The Prime Minister of the United Kingdom, Rishi Sunak, has begun to introduce a series of measures aimed at restricting immigration into the country.
Home Secretary James Cleverly raised the salary limit for foreign workers to £38,000 and banned foreign welfare recipients from bringing relatives to the UK.
Conservative MPs called on the Prime Minister to offer even “tougher” measures to control the numbers and warned that “nothing is more important” to voters than immigration.
Labor accused the Conservatives of “chaotic panic”, while union leaders claimed the Prime Minister was “playing roulette with essential services” to appease the right.
Clever announced a plan to reduce legal migration and a new target of 300,000 fewer migrants per year. The plan contains the following points:
Foreign carers can no longer bring their relatives to the UK
The minimum income for family visas has been raised to the new salary threshold of £38,700
The list of scarce occupations is being revised to eliminate a 20 percent salary reduction
The possibility of a postgraduate visa, which allows students to stay for two years after completing their studies, is currently being examined
The home secretary promised the plan would lead to a significant reduction in migration after numbers rose to a record high of 745,000 in 2022, sparking outrage among Conservatives.
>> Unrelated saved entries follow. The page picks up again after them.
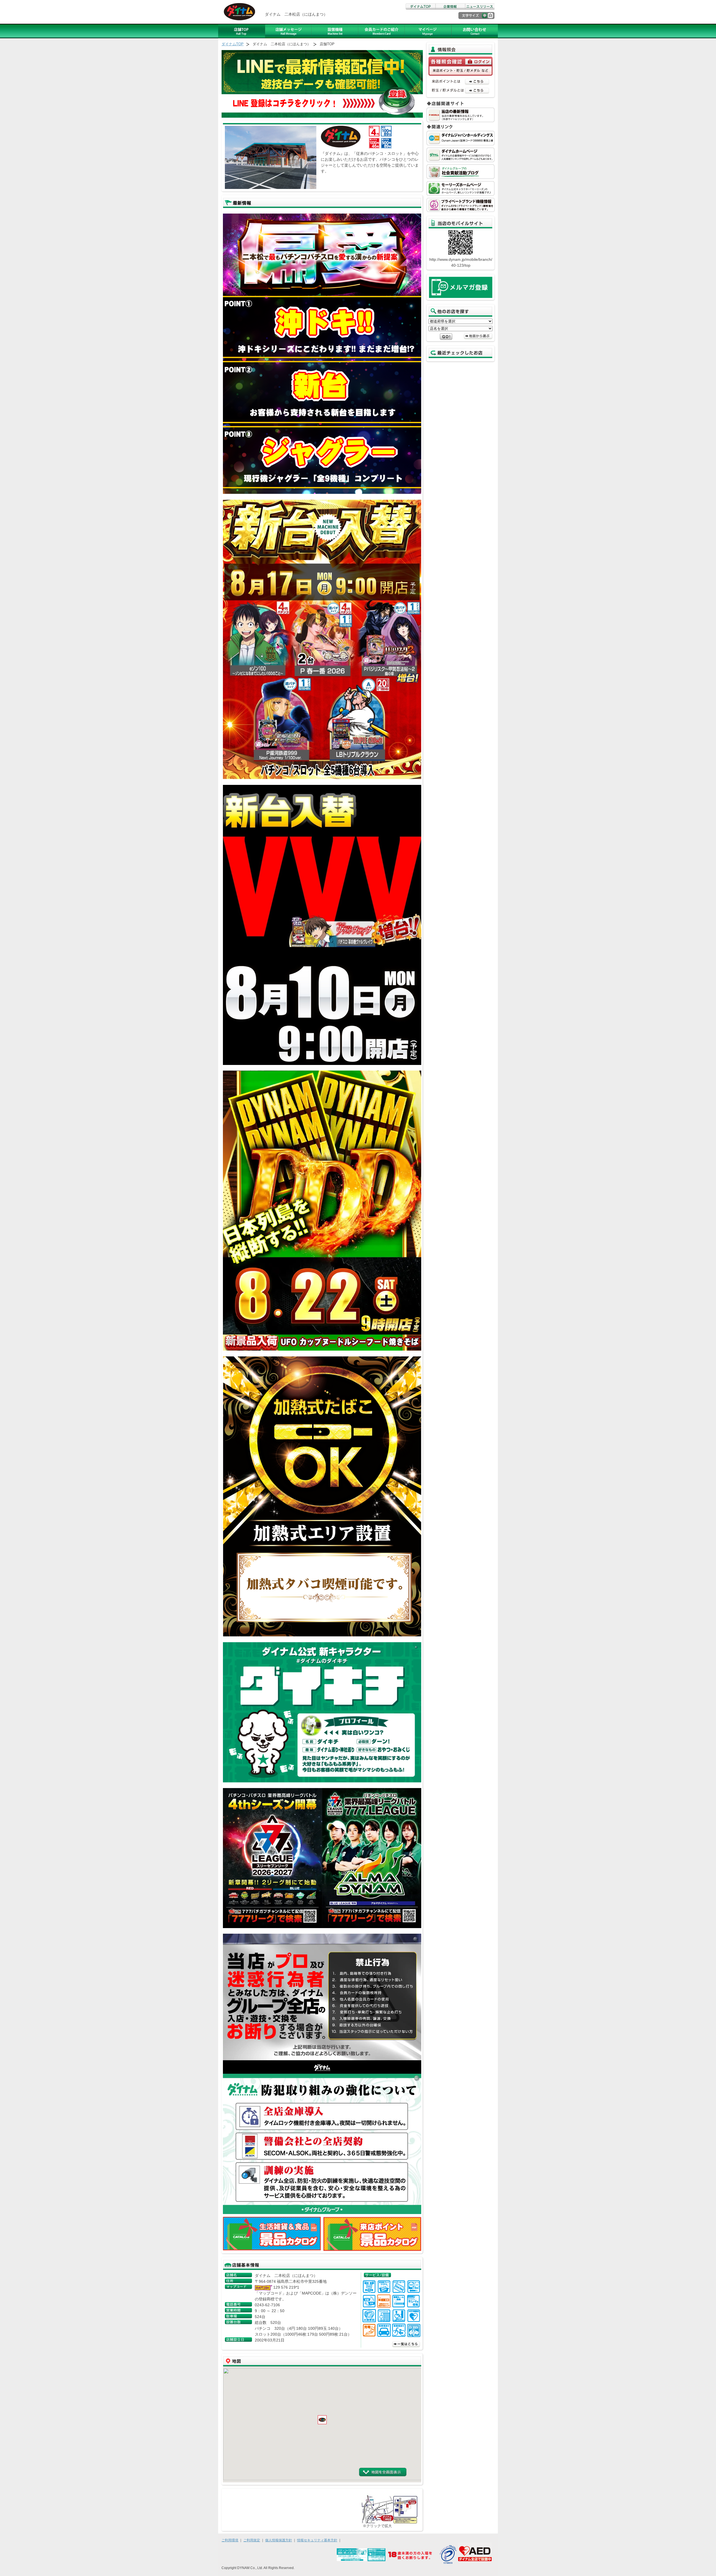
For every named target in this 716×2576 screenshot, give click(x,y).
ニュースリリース (479, 6)
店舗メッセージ (288, 31)
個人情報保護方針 (278, 2540)
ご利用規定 (251, 2540)
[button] (322, 2419)
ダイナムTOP (420, 6)
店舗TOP (241, 31)
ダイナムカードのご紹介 (381, 31)
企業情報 (450, 6)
He said the strategy would reduce annual numbers by 300,000 over the next few years.
Sunak and Cleverly have not capped the total number of visas and benefits a move that Immigration Secretary Robert Jenrick is believed to have pushed for.
The Common Sense Group chairman said the new measures were “long overdue but incredibly welcome” but warned Sunak he needed to go further, ending the postgraduate visa route and setting a general cap on migration fluids.
Rightwing leader Simon Clarke said Conservative voters had expressed “their desperation for bold action to find a solution”.